Reproduce the listing below verbatim, starting at its first line and ending at the line that contains "(x=379, y=161)".

**Exercise material**
* BEGIN *
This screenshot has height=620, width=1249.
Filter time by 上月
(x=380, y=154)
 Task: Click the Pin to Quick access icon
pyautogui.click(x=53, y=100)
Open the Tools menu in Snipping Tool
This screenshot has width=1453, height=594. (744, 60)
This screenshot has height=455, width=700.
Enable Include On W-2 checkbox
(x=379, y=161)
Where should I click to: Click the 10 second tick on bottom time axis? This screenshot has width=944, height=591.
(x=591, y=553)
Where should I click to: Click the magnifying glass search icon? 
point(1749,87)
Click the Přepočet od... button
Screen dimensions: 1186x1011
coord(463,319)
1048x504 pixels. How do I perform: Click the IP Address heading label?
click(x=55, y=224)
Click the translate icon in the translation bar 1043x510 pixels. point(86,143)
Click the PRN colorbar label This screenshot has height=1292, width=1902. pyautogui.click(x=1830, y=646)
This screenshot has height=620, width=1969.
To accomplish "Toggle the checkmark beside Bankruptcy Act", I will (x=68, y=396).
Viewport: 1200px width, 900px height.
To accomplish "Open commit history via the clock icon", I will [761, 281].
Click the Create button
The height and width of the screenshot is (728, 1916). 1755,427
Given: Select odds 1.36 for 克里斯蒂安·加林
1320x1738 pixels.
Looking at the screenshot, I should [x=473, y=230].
* END *
**Full answer**
This screenshot has height=620, width=1249.
Filter time by 上月
(x=380, y=154)
 Task: Click the Pin to Quick access icon
pyautogui.click(x=53, y=100)
Open the Tools menu in Snipping Tool
This screenshot has width=1453, height=594. (744, 60)
This screenshot has height=455, width=700.
Enable Include On W-2 checkbox
(x=379, y=161)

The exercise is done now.